[SOURCE MATERIAL]
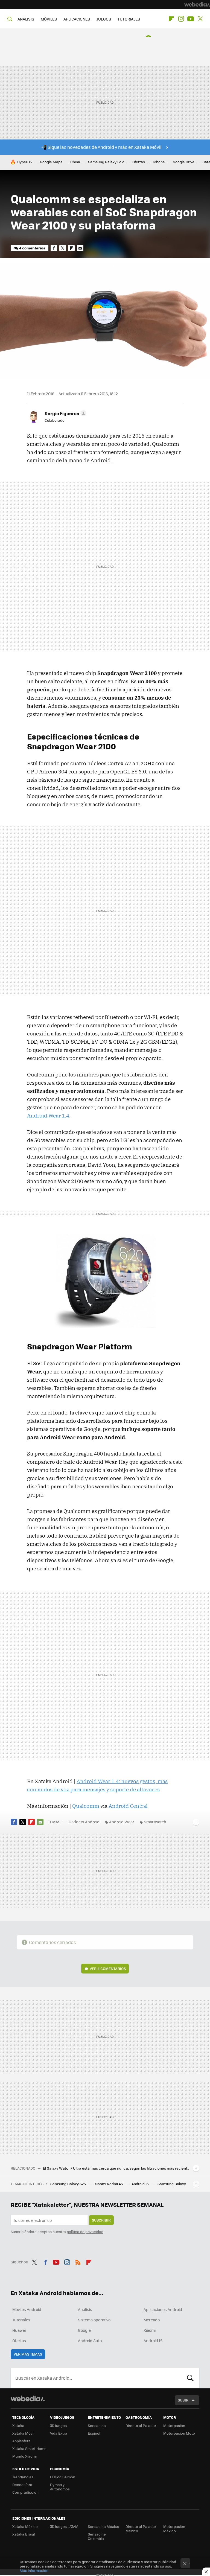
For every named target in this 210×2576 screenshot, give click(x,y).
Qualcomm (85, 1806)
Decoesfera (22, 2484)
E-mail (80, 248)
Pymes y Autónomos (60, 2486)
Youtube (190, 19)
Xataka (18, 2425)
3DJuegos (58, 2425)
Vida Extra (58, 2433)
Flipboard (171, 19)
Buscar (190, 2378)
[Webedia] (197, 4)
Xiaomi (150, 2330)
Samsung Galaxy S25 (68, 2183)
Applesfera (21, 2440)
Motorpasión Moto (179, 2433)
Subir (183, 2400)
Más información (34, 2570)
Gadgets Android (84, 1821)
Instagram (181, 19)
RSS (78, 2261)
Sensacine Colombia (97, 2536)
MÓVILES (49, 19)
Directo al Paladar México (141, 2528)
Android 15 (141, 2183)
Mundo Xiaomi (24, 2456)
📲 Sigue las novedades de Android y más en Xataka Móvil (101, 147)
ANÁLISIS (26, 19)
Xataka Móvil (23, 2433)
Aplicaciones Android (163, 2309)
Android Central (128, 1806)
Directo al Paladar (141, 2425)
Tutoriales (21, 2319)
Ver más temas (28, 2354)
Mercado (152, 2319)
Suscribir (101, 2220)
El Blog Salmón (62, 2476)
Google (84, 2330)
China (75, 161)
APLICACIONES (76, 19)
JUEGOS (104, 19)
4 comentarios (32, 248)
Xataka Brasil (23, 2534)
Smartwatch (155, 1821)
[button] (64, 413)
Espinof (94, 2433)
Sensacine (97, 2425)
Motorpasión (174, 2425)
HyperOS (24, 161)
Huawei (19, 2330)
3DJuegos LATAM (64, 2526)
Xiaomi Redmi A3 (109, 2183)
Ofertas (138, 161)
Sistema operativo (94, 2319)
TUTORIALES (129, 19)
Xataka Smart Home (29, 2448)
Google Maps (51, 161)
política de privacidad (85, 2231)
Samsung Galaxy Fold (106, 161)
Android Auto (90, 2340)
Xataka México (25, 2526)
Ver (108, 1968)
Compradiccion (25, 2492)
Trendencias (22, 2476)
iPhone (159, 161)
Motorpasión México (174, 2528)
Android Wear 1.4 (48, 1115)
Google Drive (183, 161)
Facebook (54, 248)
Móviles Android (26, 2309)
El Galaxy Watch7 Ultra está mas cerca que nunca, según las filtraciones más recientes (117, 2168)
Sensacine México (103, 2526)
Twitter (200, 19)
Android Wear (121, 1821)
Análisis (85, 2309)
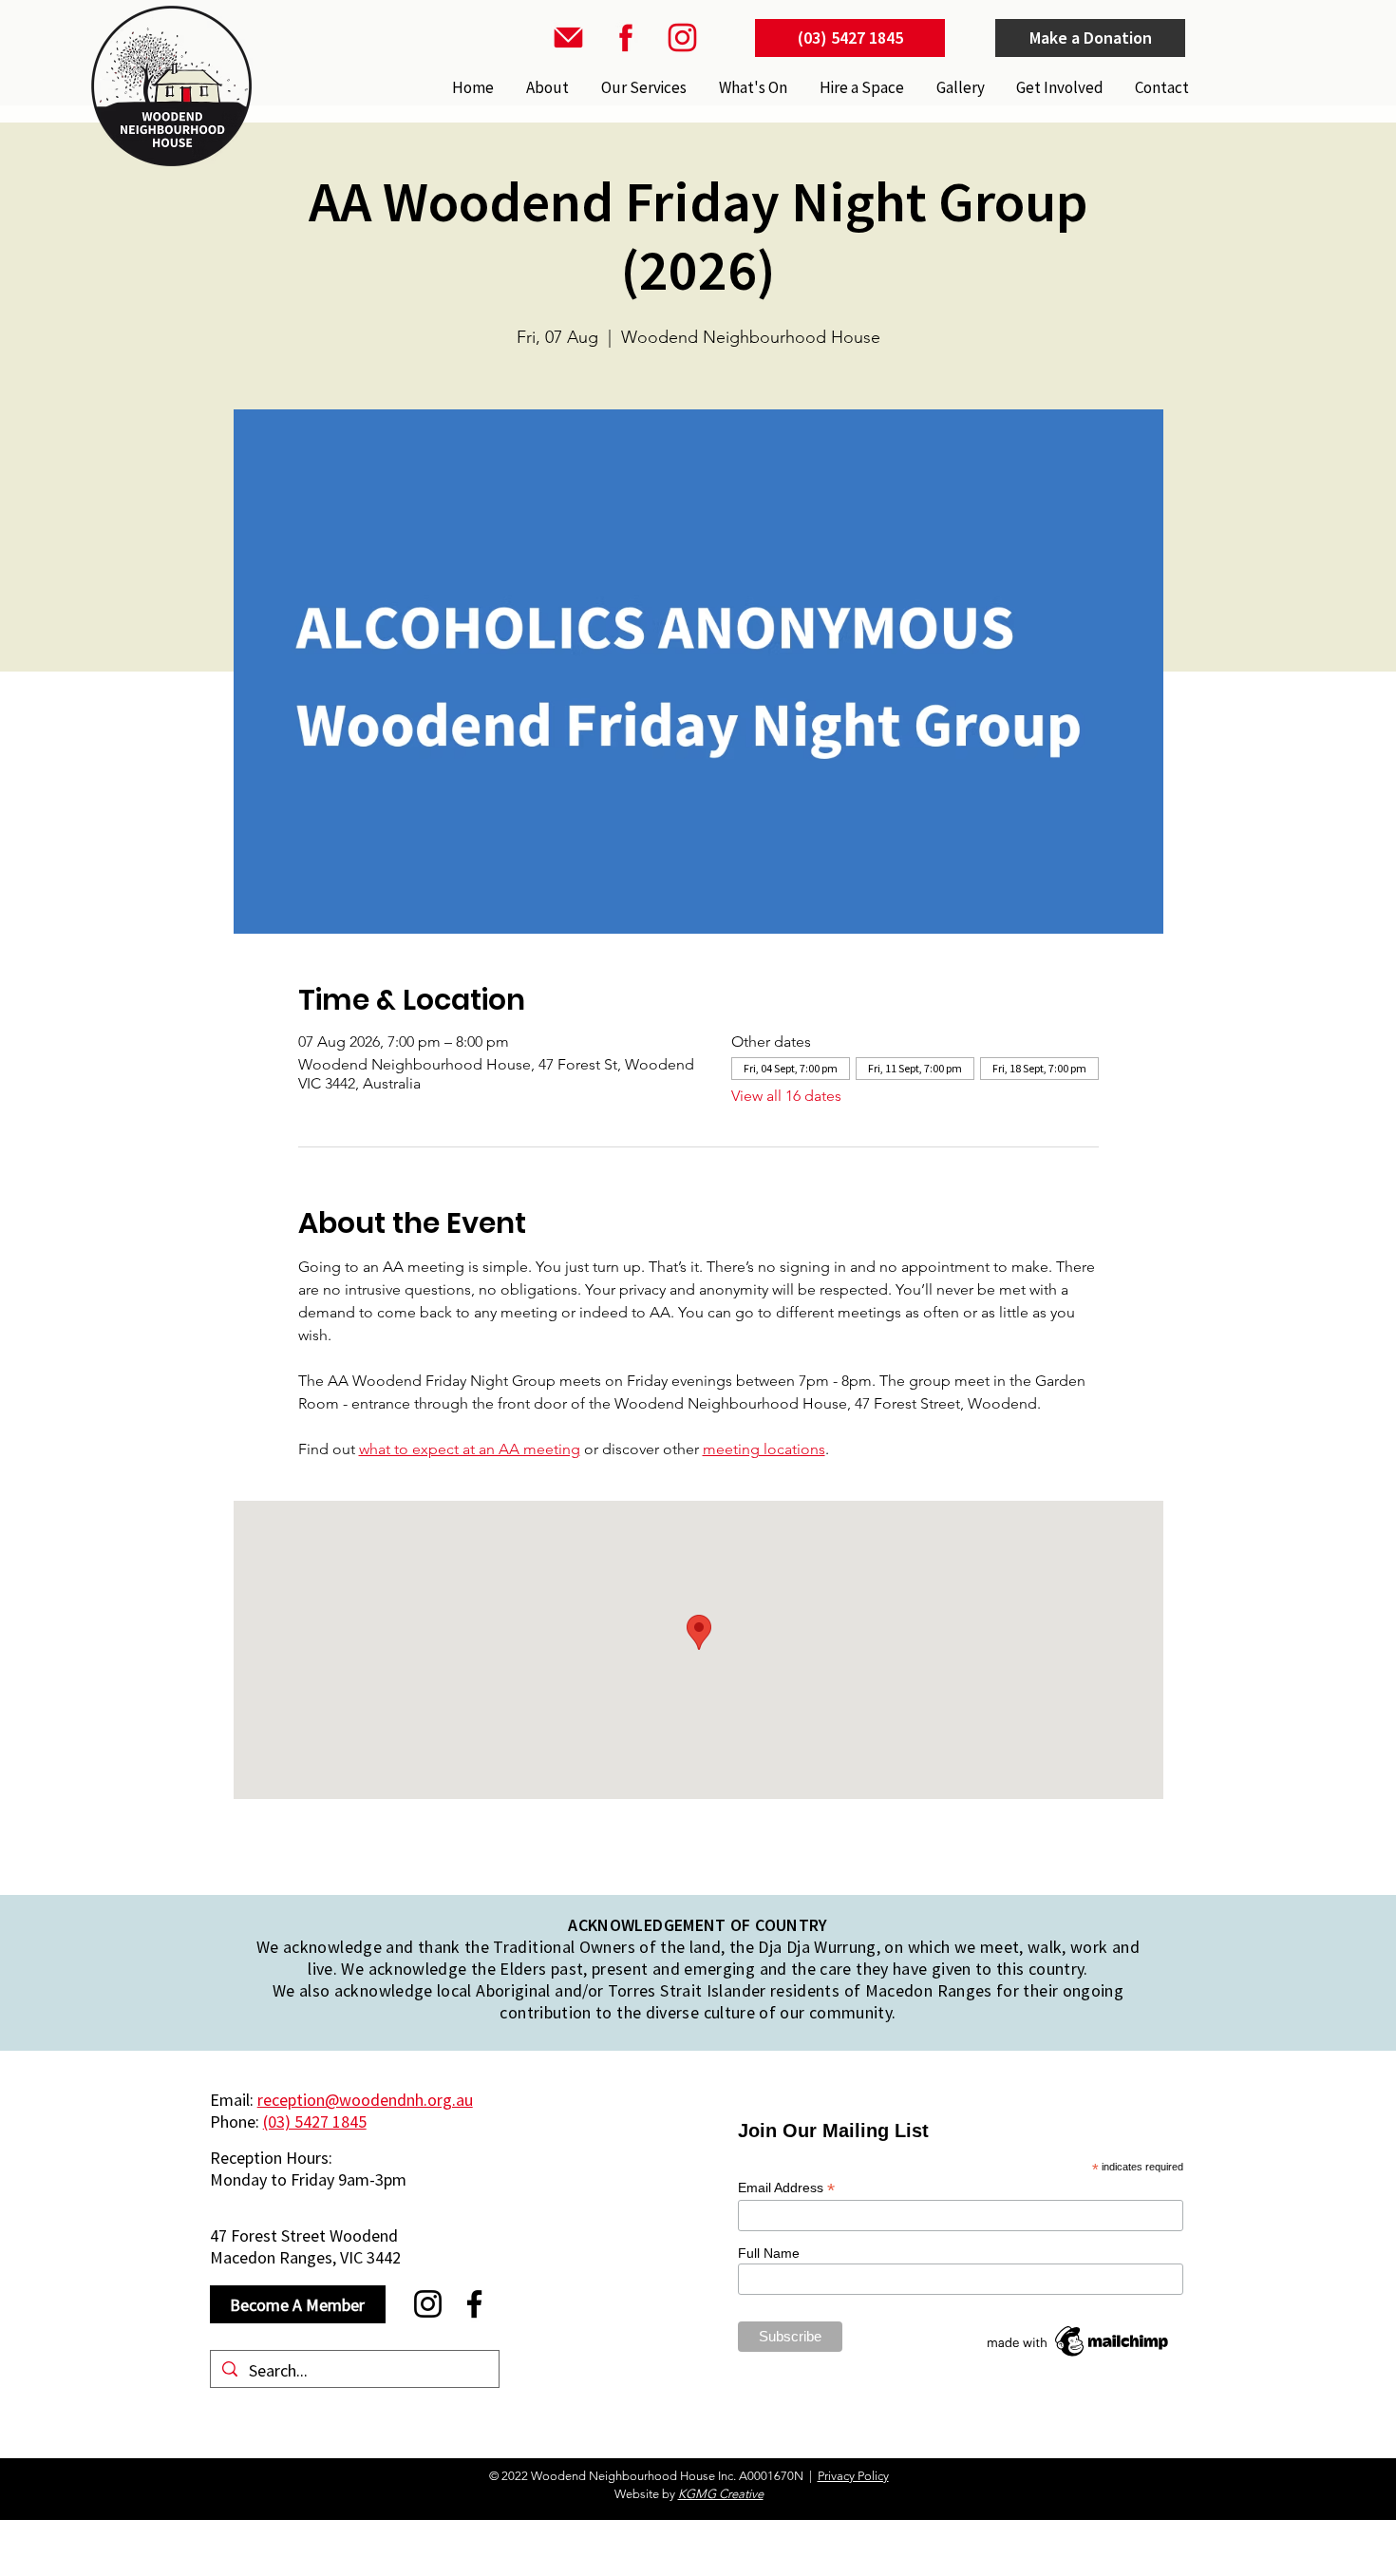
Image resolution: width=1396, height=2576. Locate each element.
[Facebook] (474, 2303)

[WHAT YOU HAVE TO DO] Return all the lines above exactly; none of the pictures should appear.

[EXERCISE RESPONSE]
For every named target in this 210×2576 screenshot, give click(x,y).
Qualcomm (85, 1806)
Decoesfera (22, 2484)
E-mail (80, 248)
Pymes y Autónomos (60, 2486)
Youtube (190, 19)
Xataka (18, 2425)
3DJuegos (58, 2425)
Vida Extra (58, 2433)
Flipboard (171, 19)
Buscar (190, 2378)
[Webedia] (197, 4)
Xiaomi (150, 2330)
Samsung Galaxy S25 (68, 2183)
Applesfera (21, 2440)
Motorpasión Moto (179, 2433)
Subir (183, 2400)
Más información (34, 2570)
Gadgets Android (84, 1821)
Instagram (181, 19)
RSS (78, 2261)
Sensacine Colombia (97, 2536)
MÓVILES (49, 19)
Directo al Paladar México (141, 2528)
Android 15 (141, 2183)
Mundo Xiaomi (24, 2456)
📲 Sigue las novedades de Android y más en Xataka Móvil (101, 147)
ANÁLISIS (26, 19)
Xataka Móvil (23, 2433)
Aplicaciones Android (163, 2309)
Android Central (128, 1806)
Directo al Paladar (141, 2425)
Tutoriales (21, 2319)
Ver más temas (28, 2354)
Mercado (152, 2319)
Suscribir (101, 2220)
El Blog Salmón (62, 2476)
Google (84, 2330)
China (75, 161)
APLICACIONES (76, 19)
JUEGOS (104, 19)
4 comentarios (32, 248)
Xataka Brasil (23, 2534)
Smartwatch (155, 1821)
[button] (64, 413)
Espinof (94, 2433)
Sensacine (97, 2425)
Motorpasión (174, 2425)
HyperOS (24, 161)
Huawei (19, 2330)
3DJuegos LATAM (64, 2526)
Xiaomi Redmi A3 (109, 2183)
Ofertas (138, 161)
Sistema operativo (94, 2319)
TUTORIALES (129, 19)
Xataka Smart Home (29, 2448)
Google Maps (51, 161)
política de privacidad (85, 2231)
Samsung Galaxy Fold (106, 161)
Android Auto (90, 2340)
Xataka México (25, 2526)
Ver (108, 1968)
Compradiccion (25, 2492)
Trendencias (22, 2476)
iPhone (159, 161)
Motorpasión México (174, 2528)
Android Wear 1.4 (48, 1115)
Google Drive (183, 161)
Facebook (54, 248)
Móviles Android (26, 2309)
El Galaxy Watch7 Ultra está mas cerca que nunca, según las filtraciones más recientes (117, 2168)
Sensacine México (103, 2526)
Twitter (200, 19)
Android Wear (121, 1821)
Análisis (85, 2309)
Image resolution: width=1396, height=2576. Locate each element.
[Facebook] (474, 2303)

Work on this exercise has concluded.